The basic strategy of card counting provides the player with the optimal play for any blackjack situation in the long run. By keeping track of the cards that have already been played, it is possible to know when the cards remaining in the deck are advantageous for the player.
Card counting creates two opportunities:
- The player can make larger bets when he has the advantage. For example, the player can increase the starting bet if there are many aces and tens left in the deck, in the hope of hitting a blackjack.
- The player can use information about the remaining cards to improve upon the basic strategy rules for specific hands played. For example, with many tens left in the deck, the player may double down in more situations since there is a better chance of making a strong hand.

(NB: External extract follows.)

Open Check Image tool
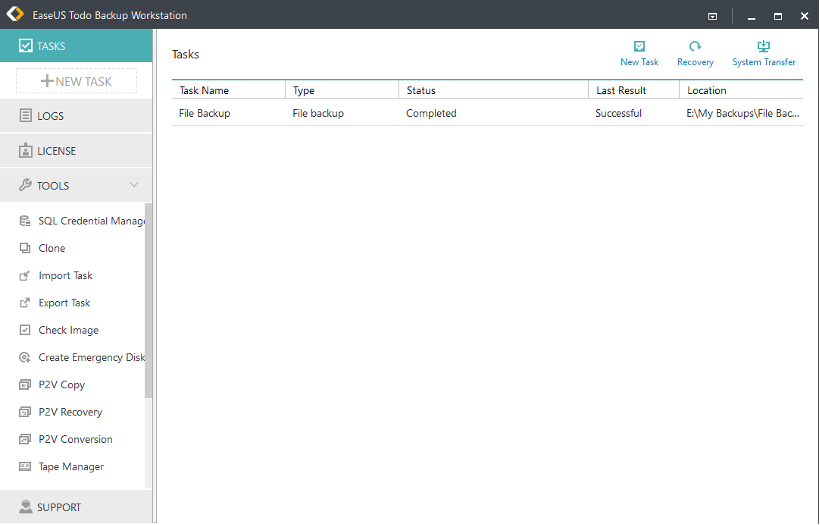Viewport: 820px width, 525px height. point(68,330)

Virtually all card-counting systems do not require the player to remember which cards have been played. Rather, a point system is established for the cards, and the player keeps track of a simple point count as the cards are played out from the dealer.
Depending on the particular blackjack rules in a given casino, basic strategy reduces the house advantage to less than 1%. Card-counting, if done correctly, can give the player an advantage, typically ranging from 0 to 2% over the house.
Card-counting mentally is legal and is not considered cheating. However, most casinos have the right to ban players, with or without cause, and card-counting is frequently used as a justification to ban a player. Usually, the casino will inform the player that he is no longer welcome to play blackjack at that casino and may be banned from the property. Players must be careful not to signal the fact that they are counting, and the use of electronic or other counting devices is usually illegal.
Basic strategy is based on a player’s point total and the dealer’s visible card. A player’s ideal decision may depend on the composition of his hand, not just the information considered in the basic strategy. For example, a player should ordinarily stand when holding 12 against a dealer 4. However, in a single deck game, the player should hit if his 12 consists of a 10 and a 2; this is because the player wants to receive any card other than a 10 if hitting, and the 10 in the player’s hand is one less card available to cause a bust for the player or the dealer.
However, in situations where basic and composition-dependent strategy lead to different actions, the difference in expected value between the two decisions will be small. Additionally, as the number of decks used in a blackjack game rises, both the number of situations where composition determines the correct strategy and the house edge improvement from using a composition-dependent strategy will fall. Using a composition-dependent strategy only reduces house edge by 0.0031% in a six-deck game, less than one tenth the improvement in a single-deck game (0.0387%).